Sunday, January 14, 2018

Painting Manual: Pangarap Art World Travelogue through Drawing and Painting

20 Drawing and Painting Exercises 
Dr. Abe V. Rotor

Pangarap Art World: A Travelogue through Drawing and Painting, is a sequel of  workshop manuals designed to teach basic drawing and painting techniques  to  children of school age and young adults.
     
 Volume I, “Handbook for Drawing and Painting” has been in use since summer of 1990.  Its emphasis is to tap the latent talent of children, while Volume II, “Art and Values: Cultivating Creativity, Skills, Values and Personality through Art”, as the title implies, is values oriented. It was introduced in 1998 for the second Nestle Philippines summer art workshop and the fourth workshop for the National Food Authority. 

Country Scene in acrylic by the Author
      
 The approach in this third volume is unique.  The participants go through an imagined itinerary that takes them to different places and introduces them to experiences which they are likely to encounter in life. There are twenty exercises to be accomplished as class work or home assignment, fifteen (15) are designed for individual work, while five (5) are for group work..

     This manual provides the needs of a summer workshop which is conducted for at least ten sessions, with three hours per session. Ideally one exercise is done in the classroom, and one is given as home assignment. An on-the-spot session can also make use of a number of exercises from this manual, such as  Flying Kites, Inside a Gym, and Market Day.  Each exercise will be graded and at the end of the workshop, the participants will be rated and ranked accordingly.  The top three graduates shall be awarded gold, silver and bonze medals, respectively.
    
      Computation of grades is based on the Likert Scale, where 1 is very poor, 2 poor, 3 fair, 4 good, and 5 very good. The general criteria are composition, interpretation, expression, artistic quality and impact. The details of these shall be discussed by the instructor at the onset of each exercise.

      Like the other two manuals, the author offers this volume a respite from cartoons, advertisements, entertainment characters, programs filled with
violence and sex,  computer games, and  the like, which many children are  overexposed via media and computers.  It is his aim to help create a more wholesome culture where certain values of a growing child and adolescent are developed and nurtured.  Art through this means becomes principally a vehicle for development, notwithstanding the gains in skill acquired.

       For each exercise, the instructor shall explain the requirements and procedure with the use of visuals and through demonstration. If there is need for group interaction he shall also serve as facilitator-moderator. He shall choose the appropriate music background for each exercise to enhance the ambiance of the workshop. 

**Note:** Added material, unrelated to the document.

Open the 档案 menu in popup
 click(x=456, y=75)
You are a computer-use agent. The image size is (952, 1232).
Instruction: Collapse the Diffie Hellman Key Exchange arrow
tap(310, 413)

       With brush and colors one can go places and create scenarios as vivid as what a pen can do.  It reminds us of the masterpieces of  Jules Verne which he wrote many, many years ago, notably “Around the World in Eighty Days”.  More than fiction we embark on a trip for life, real and inevitable. The pleasures await us, so with difficulties and hardships. The journey takes us closer to Nature and appreciate her beauty , it leads us to meet people and learn how to be a part of society.  Here we plan our lives, make things for ourselves, enjoy success, face failure, and at the end we  return to reality once again. Our journey takes us back to our loved ones, and  with an Angelus prayer on our lips we  draw a deep breathe of gratitude.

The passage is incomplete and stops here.